Changes to buses could help improve connectivity, according to Marion Donaldson.

A public transport revolution is needed in the Highlands, according to Labour candidate Marion Donaldson.

She said: “Public transport is a lifeline for those who don’t drive or who don’t own a car, or for those who want a greener option, yet beyond the city boundaries of Inverness, bus and train travel is limited.

"Frequency and timing of services desperately needs to be improved and we need to link existing services to create a truly integrated public transport system.

"The cost of public transport needs to come down to affordable levels, and it has to be more easily accessible for people of all abilities, and those with small children.”

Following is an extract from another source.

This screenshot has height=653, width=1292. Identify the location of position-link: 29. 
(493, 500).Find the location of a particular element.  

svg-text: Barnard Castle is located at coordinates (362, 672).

Ms Donaldson, who is contesting the Caithness, Sutherland and Ross seat in the Scottish Parliamentary elections, wants to improve what she described as "the poor transport connectivity in the Highlands, compared with the central belt".

"What we need here is nothing short of a public transport revolution," she said.

The 56-year-old said people in rural communities are being unfairly disadvantaged.

She claims the lack of integration in the transport system is "maddening" and says "simple tweaks" could make such a difference and help stimulate economic growth, unlock people’s access to training and learning and allow communities to connect.

Ms Donaldson stressed the Scottish Government has, since 2019, held the power to deliver a public bus service.

Labour candidate Marion Donaldson.
Labour candidate Marion Donaldson.

“It has obviously had other priorities, like splitting up the UK, on its mind,” she stated.

“But Scottish Labour will use those powers, we will bring buses back into public hands, and give start-up resources to councils and shareholders to run them. We will initially extend free bus travel to under 25s, and then make the buses free to use for everyone, running a fleet of low-emission vehicles, including hydrogen-powered buses, to reduce carbon emissions.

“There are many issues with public transport in the Highlands, but a Scottish bus network could be reinvigorated, and through common ownership, an affordable, integrated public transport system, suitable for local people's needs, can be developed, supporting the health of our local communities and safeguarding the future of the planet," added Ms Donaldson.